● **Given request**: Rewrite the material from the line containing "Where should I" through its final line, with "Screen dimensions" replaced by "Display size" and nothing else changed. Leave the pictures out.

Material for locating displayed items
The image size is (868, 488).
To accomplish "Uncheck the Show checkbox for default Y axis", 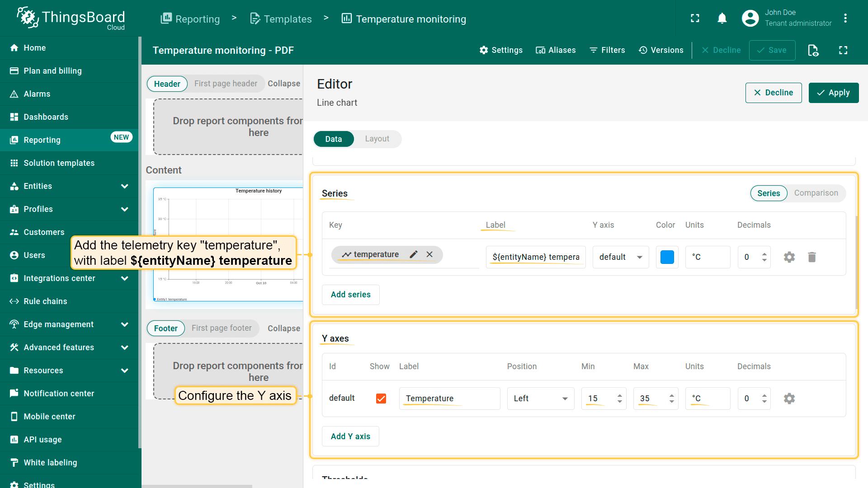I will 381,399.
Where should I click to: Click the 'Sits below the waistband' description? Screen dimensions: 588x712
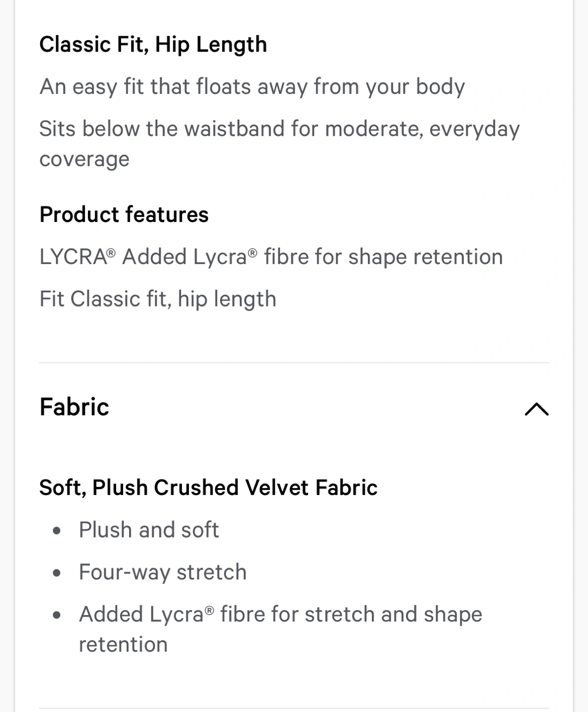click(279, 129)
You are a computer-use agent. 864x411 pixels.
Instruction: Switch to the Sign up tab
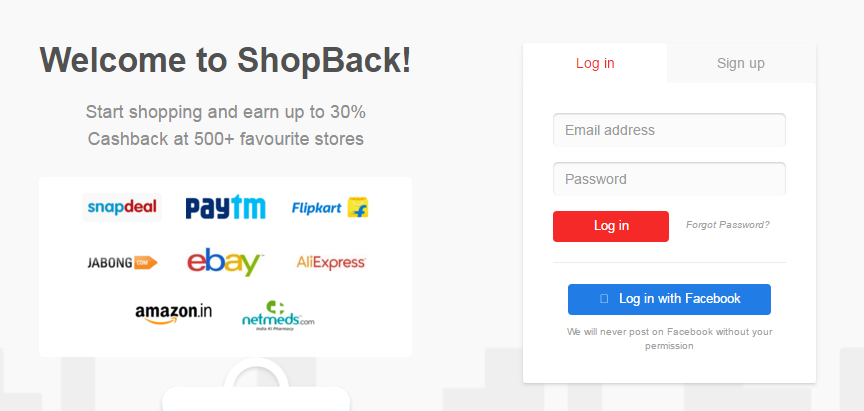741,63
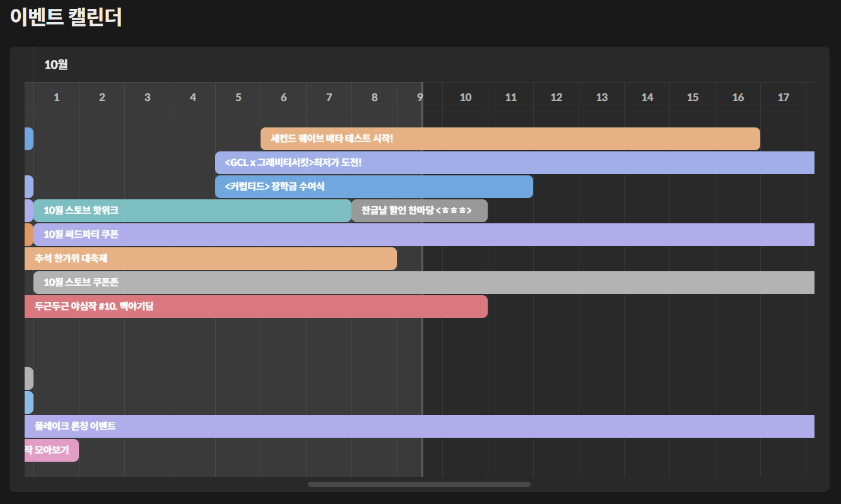Open the 세컨드 웨이브 베타 테스트 시작! event
The height and width of the screenshot is (504, 841).
coord(510,139)
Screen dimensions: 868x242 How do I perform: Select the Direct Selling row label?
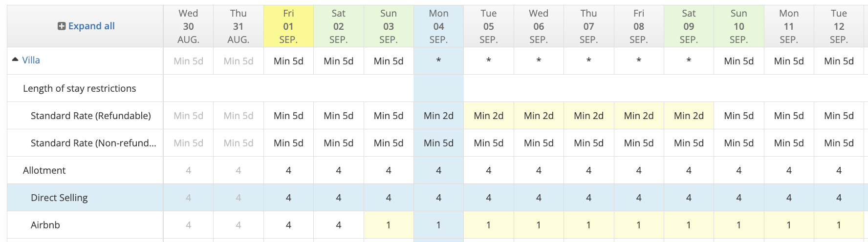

● **Final answer**:
Where should I click to: Click the 'Sits below the waistband' description? Display size: 588x712
click(279, 129)
You are a computer-use agent. 864x411 pixels.
Instruction: Switch to the Sign up tab
741,63
Open the 세컨드 웨이브 베타 테스트 시작! event
The height and width of the screenshot is (504, 841).
coord(510,139)
Display size: 868x242 How do I perform: Select the Direct Selling row label?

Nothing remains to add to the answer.